Photo by Hey Paul Studios

I’m not always good at giving thanks. I’m polite enough to say “thank you” at the appropriate times, but saying “thanks” and giving thanks are two different things. To me, saying “thanks” is an almost automatic reply—something my mom taught me to do from a very early age, as all good Southern ladies know. In simply saying “thanks,” I find that I focus more on the gift than the giver, because the gift is the object of thanks. By giving thanks, I am acknowledging the giver and his or her role in giving. 

All of this becomes a bit more tangible when I think of how this pertains to my relationship with God. When I give thanks to Him, I am acknowledging the Giver, as well as my relationship to Him. He gives gifts and I receive them. So why even think about this semantic distinction— saying “thanks” versus giving thanks? Because I believe it is important to give thanks.

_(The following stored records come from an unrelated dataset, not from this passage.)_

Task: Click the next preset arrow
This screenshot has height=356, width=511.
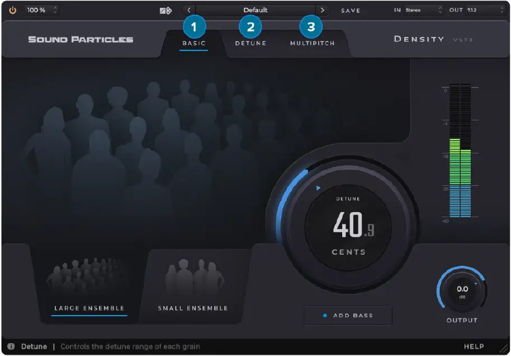Action: (323, 10)
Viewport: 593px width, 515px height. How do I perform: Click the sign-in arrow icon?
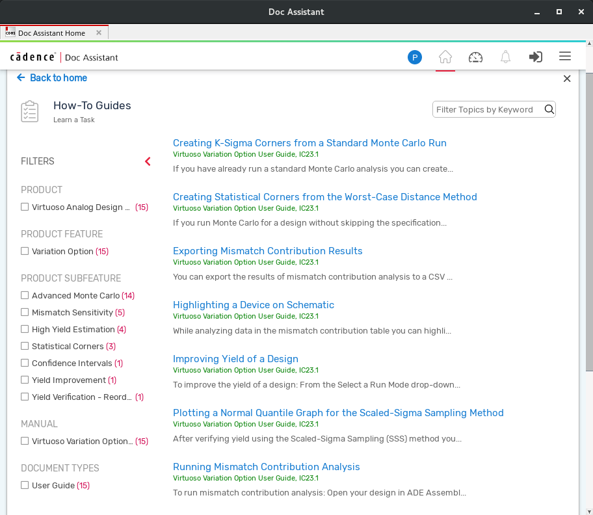click(x=535, y=57)
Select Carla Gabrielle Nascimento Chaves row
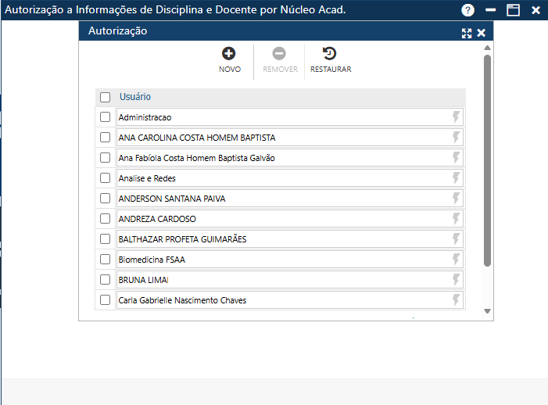548x405 pixels. coord(281,300)
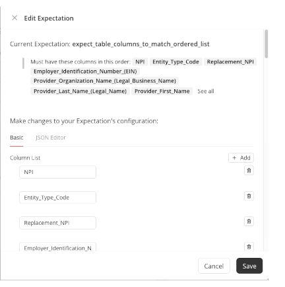Delete the NPI column with trash icon
Viewport: 285px width, 287px height.
249,171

 Giving Thanks Points to the Lord

Expressing gratitude, giving thanks, and crediting the Lord for providing reminds us that though we have been blessed with a great deal, we didn’t do anything to earn or deserve any of it. We couldn’t. That’s the point of grace, and one of the reasons that the Lord is so deserving of our thanks and praise. Not necessarily because of the specific things he provides, but that he provides at all. 

We are called to “Give thanks to the Lord, for He is good”(Psalm 136:1), not to “Give thanks to the Lord when he gives us what we deem to be good.” We are to give thanks, share gratitude to reflect honor, and praise to the Lord. This business of giving thanks is not about us. It is not about the gifts; it is about the Lord.

Giving Thanks Sets Our Head and Heart in the Right Place

Looking around at our lives, counting gifts and naming them (as I learned to do in Ann Voskamp’s One Thousand Gifts) makes us aware of the outpouring of grace that is all around us everywhere and every day, if we just keep our eyes and heart open to seeing the gifts. 

We are called as believers to “give thanks in all circumstances” (I Thessalonians 5:18). If I’m able to see the beauty in the morning sunlight streaming in my kitchen window and enjoy an especially tasty cup of coffee in the ache of losing someone close to me, then I am beginning to understand the beauty of grace, and the goodness of God.

Giving Thanks Makes Us More Generous

Giving thanks is an act, a sacrifice. The phrase even includes the word “give,” which means letting go of something that we already have. When we recognize how much we’ve received, when we extend thanks and praise to the One who has given the gifts, then we are able to freely and joyfully give. We can give things, we can share time, we can extend grace to those around us who need it most

So this week let’s enjoy the holiday. Eat the turkey. Spend time with family and friends. Give thanks for all the gifts around us. Let’s thank the Lord for giving these gifts. Let’s allow our gratitude to encourage us to extend grace and generously give.